Saturday 29 June 2024

Neither Biden nor Trump fit to be US President

US President Joe Biden’s main opponent on the debate stage in Atlanta on Thursday night wasn’t the rambling, falsehood-filled former president who refused to admit he lost the last election or commit to respecting the result if he loses the next one. 

The 81-year-old Democrat’s real foe was himself. Biden’s disjointed performance shocked and angered many loyal Democrats, some of whom began openly questioning whether he should continue to seek a second term.

Donald Trump, 78 is just three years younger to Biden, largely avoided the kind of outbursts for which he is famous.

He did however remain consistent in using the debate stage to pour forth a steady stream of lies on everything from tariffs on China, abortion and the failed 2021 effort to block the transfer of power.

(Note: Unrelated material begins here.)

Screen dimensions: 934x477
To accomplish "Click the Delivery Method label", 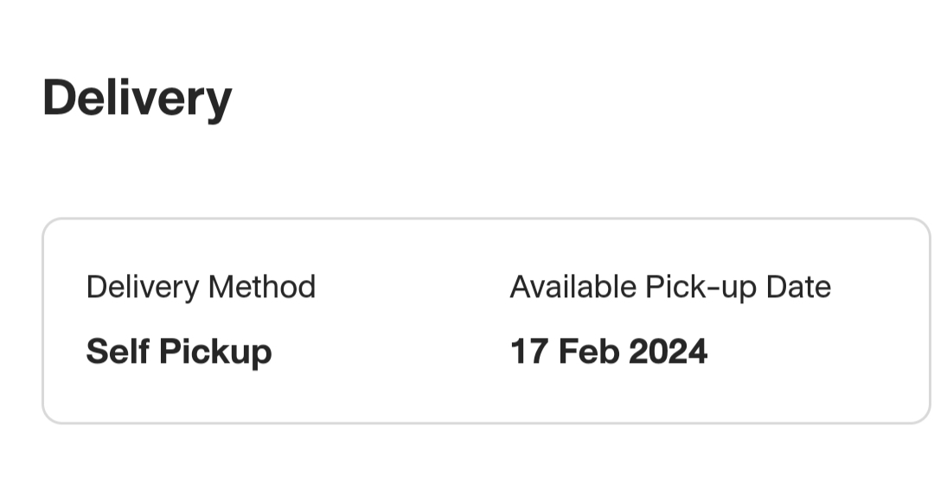I will click(201, 287).
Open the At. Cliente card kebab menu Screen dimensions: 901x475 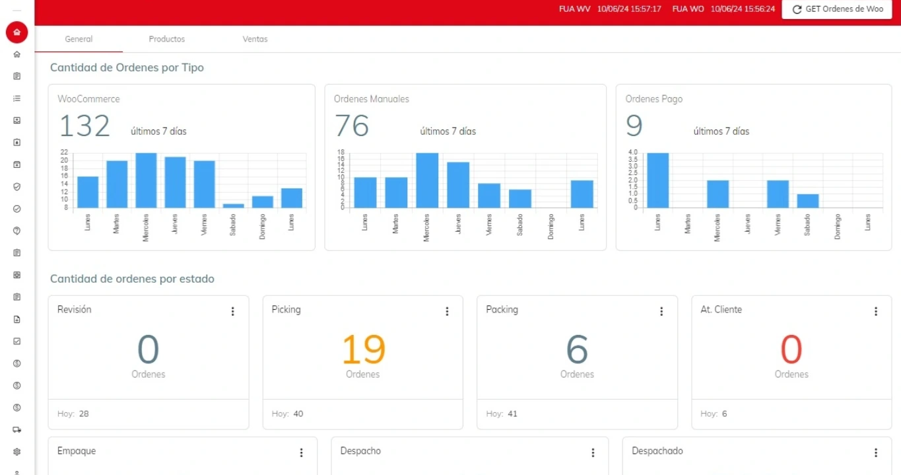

Neither the moderators nor Biden offered much fact-checking. 

Biden’s Friday performance had sent parts of the Democratic political establishment into a tizzy. “DEFCON 1,” said former President Barack Obama’s campaign manager, David Plouffe.

A steady drumbeat of talking heads took to cable urging Biden to make way for a younger candidate—though it’s late in the game for such a strategy. 

Biden’s Congressional allies stood by him Friday, but the talk among doubters was centered on Vice President Kamala Harris, Michigan Governor Gretchen Whitmer and California Governor Gavin Newsom.

Harris would be the only candidate able to inherit Biden’s large campaign war chest. Newsom however topped many informal lists.

He’s “arguably best equipped—in fundraising chops, in messaging and in campaign infrastructure—to step up in an emergency,” Erika D. Smith wrote in Bloomberg Opinion.

But by Friday afternoon, the president had moved to quell the panic. Following a morning of Republican glee and Democratic handwringing, a decidedly more energetic Biden took to the stage at a rally in North Carolina.

“I don’t walk as easy as I used to. I don’t walk as smoothly as I used to. I don’t debate as well as I used to,” he conceded to a cheering crowd. “But I know what I do know—I know how to tell the truth, I know right from wrong and I know how to do this job.”